The mark-compact GC is some combination of copying and mark-and-sweep [17]. In the first phase (mark), it finds and marks all live objects. In the second phase (compact), the garbage collection algorithm compresses the heap by moving all the live objects into contiguous memory locations.
The generational garbage collector is based on the idea of partitioning of live objects. This partitioning procedure is based on time of memory allocation. We assume that most objects are discarded shortly after being used. So, we can deploy different GC policies to different partitions. The policy depends on objects' age. Many generational GC's are not comprehensive - they don't successfully remove all the garbage (long-lived garbage, in particular, may never get collected) [18].
All the garbage collectors in JavaScript engines we know are generational.
Interesting that all the above-mentioned implementations are stop-the-world.

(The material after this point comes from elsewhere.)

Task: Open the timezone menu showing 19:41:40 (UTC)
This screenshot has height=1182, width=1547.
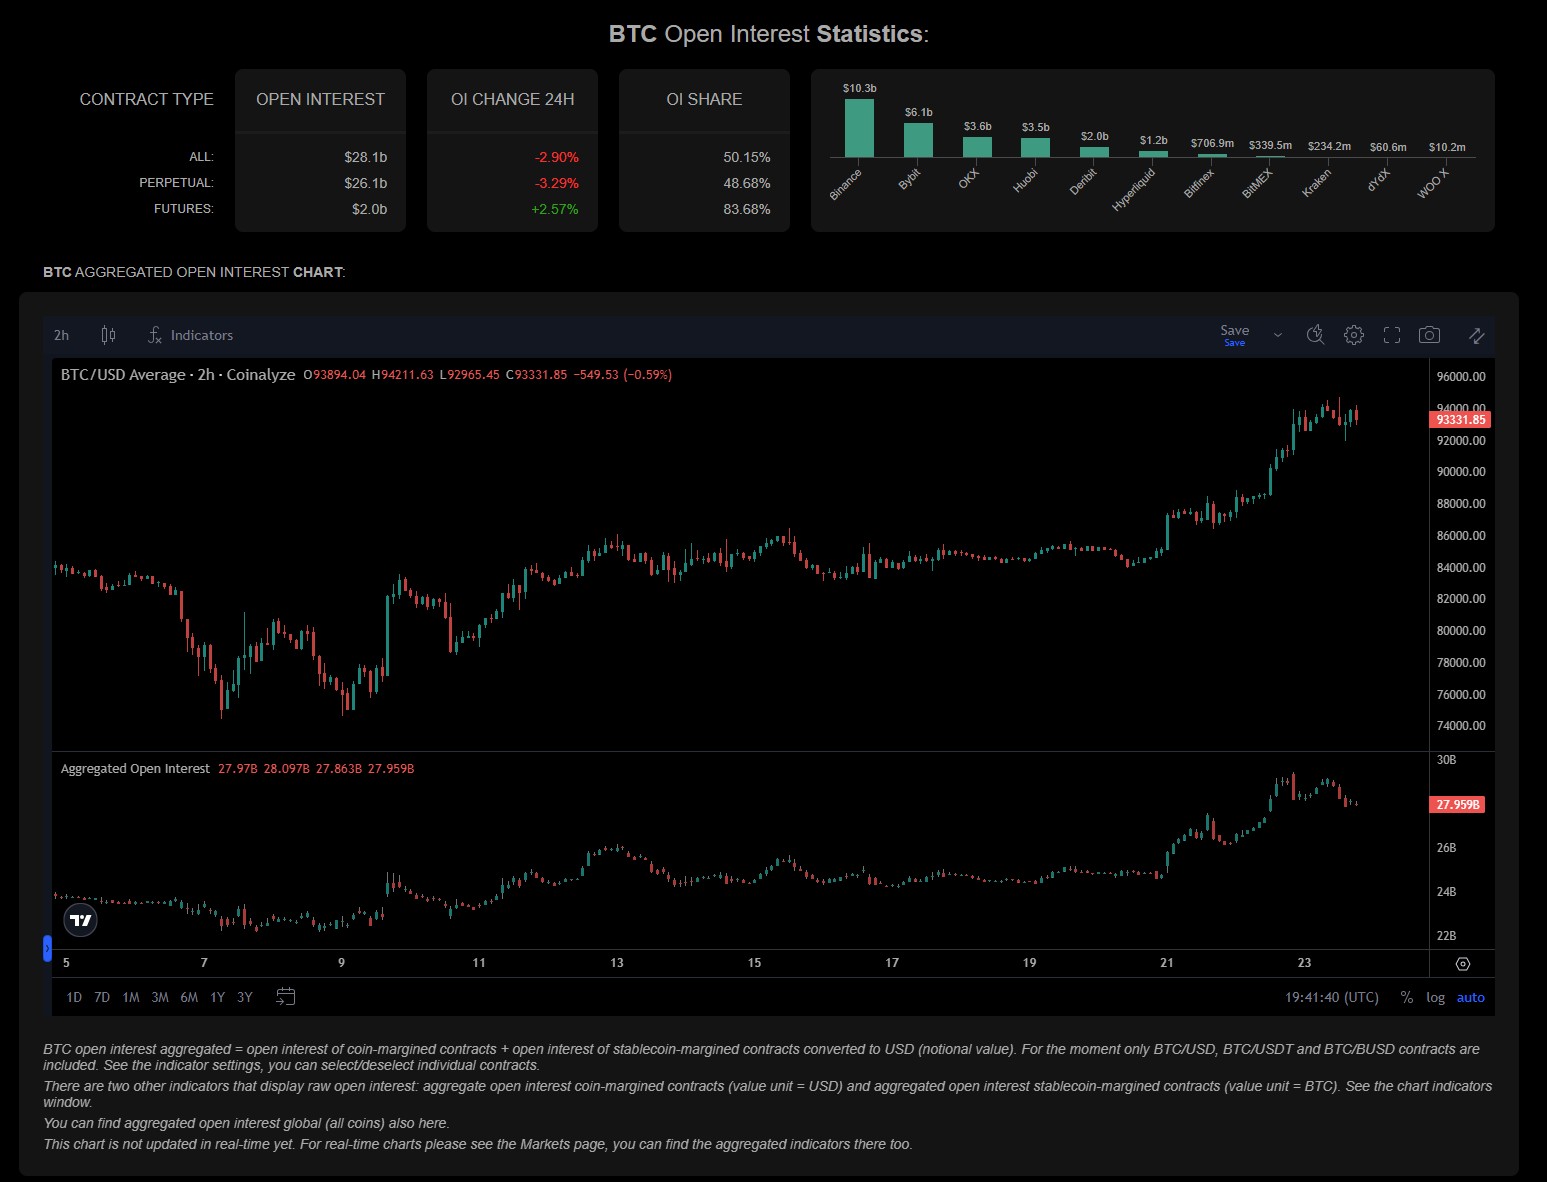Action: click(x=1331, y=997)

A sub-collector (an algorithm for garbage collecting within the generation) is still mark-and-sweep. Of course, there are many improvements for the classical mark-and-sweep. We can mention, for example, a lazy sweeping [19]. Mark-region improves the mark-sweep by dividing the heap in several regions and compacts objects to one end of the regions, and can thus reduce memory fragmentation [20]. Garbage-First (G1) works in perregion manner, marks objects and then evacuates them from current regions to new ones so that current regions can be reclaimed as a whole [21]. It is a garbage collector in Oracle JDK [22].

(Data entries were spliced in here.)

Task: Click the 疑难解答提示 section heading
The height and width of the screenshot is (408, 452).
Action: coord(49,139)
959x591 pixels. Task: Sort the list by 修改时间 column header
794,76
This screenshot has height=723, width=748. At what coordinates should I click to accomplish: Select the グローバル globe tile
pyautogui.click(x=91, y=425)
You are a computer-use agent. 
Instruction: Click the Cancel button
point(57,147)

Mark-split removes the sweep phase from mark-sweep, and thus achieves a time complexity proportional to the size of the live data set. However, this comes with an overhead cost of maintaining a set of free memory intervals. The number of free intervals is much smaller than the number of live objects because some live objects reside adjacent to each other. It seems beneficial, in certain situations, to avoid the sweep phase at the cost of this overhead, which depends on the distribution of live objects and also highly on the data structure selected to store the free intervals. The data structure should preferably provide search for an interval at sub-linear cost, e.g., binary search trees, splay trees, or skip-lists [23].

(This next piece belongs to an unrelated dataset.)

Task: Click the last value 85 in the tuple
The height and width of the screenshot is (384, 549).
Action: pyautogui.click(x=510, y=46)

By our opinion, there are at least two most interesting questions. At the first hand, it is not clear at this moment, why JavaScript engines do not use non-stop-the-world garbage collectors. There are concurrent and parallel implementations for mark-and-sweep, for example. They have been tested with Java, for example [24]. But we have not seen yet such implementations in connection with JavaScript. As seems to us, such a movement would be in line with the common trend to add concurrency into JavaScript [25].
The second interesting moment is the policy for running the garbage collector. Actually, it should be more complex than a simply timer-based event or percentage of free memory. It is especially true for the mobile web with relatively limited resources on mobile phones. Just think about the stop-the-world action in the middle of filling some form on the screen. In the same time, a quick stop action could be almost "invisible" during the AJAX request, when a user is waiting for the response anyway. In other words, the policy for running garbage collector should be based on the behavior and depends on the application.